[Exercise aim]
Could you write out all of the records below again, requests included, shifting every coordinate in the answers by adding 107 to each number, and leave the pictures out?

[Word and element locating data]
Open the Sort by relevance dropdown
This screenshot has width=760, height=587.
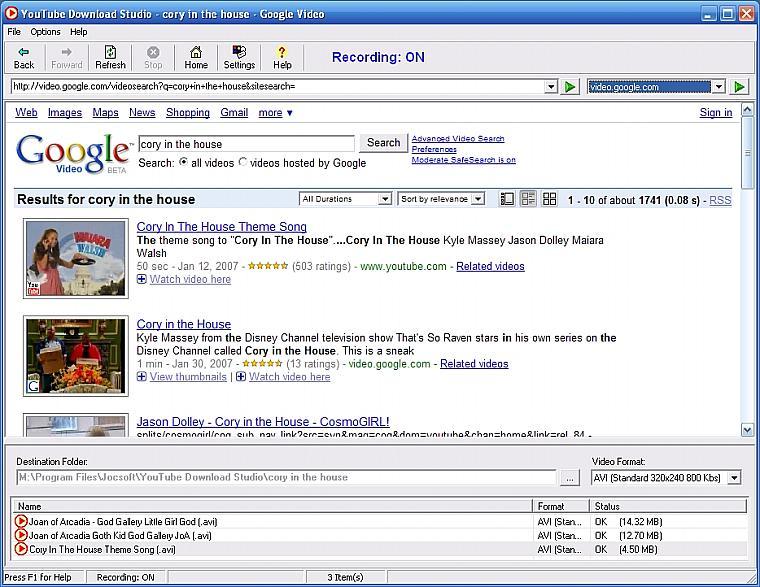point(441,199)
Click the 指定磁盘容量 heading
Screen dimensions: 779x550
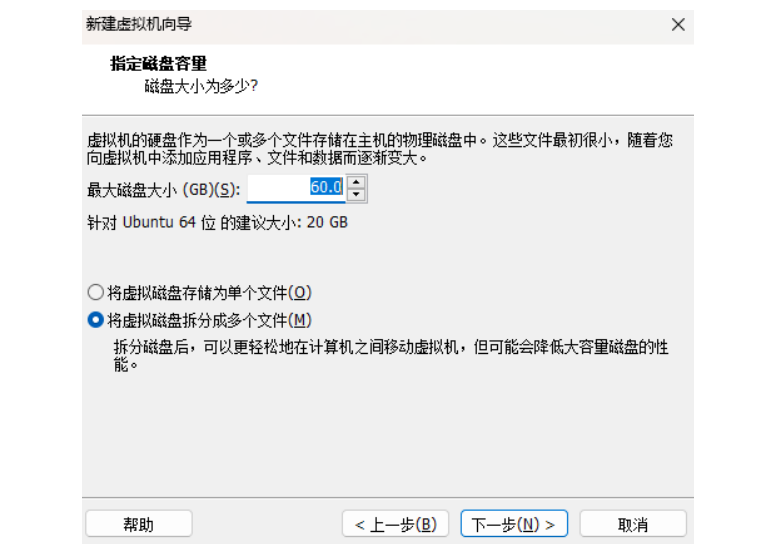point(158,64)
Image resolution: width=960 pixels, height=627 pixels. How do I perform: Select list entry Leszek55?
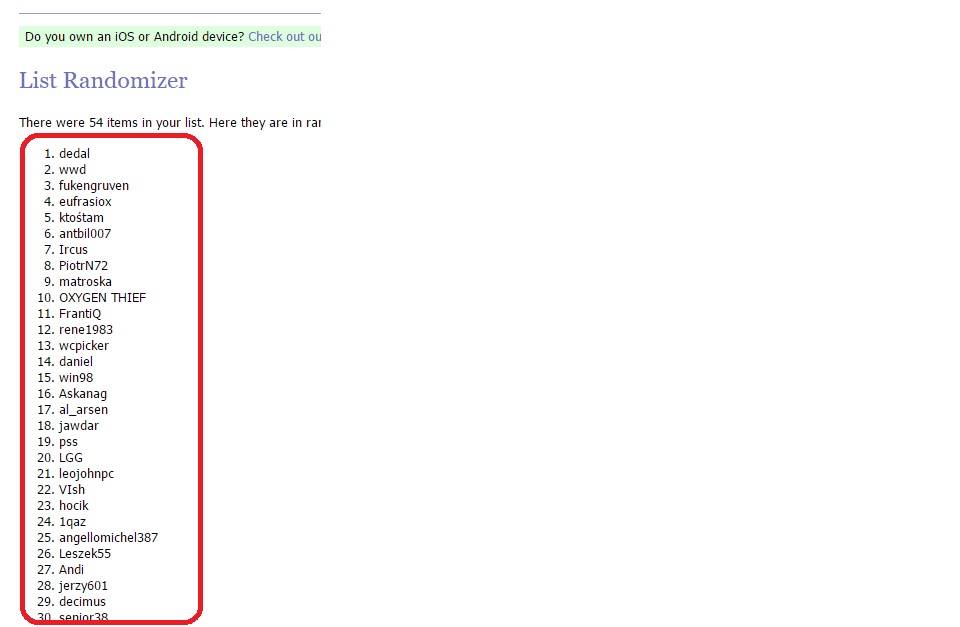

[Exercise result]
Open the Sort by relevance dropdown
This screenshot has width=760, height=587.
point(548,306)
Click the 指定磁盘容量 heading
Screen dimensions: 779x550
point(265,171)
Image resolution: width=960 pixels, height=627 pixels. How do I perform: Select list entry Leszek55?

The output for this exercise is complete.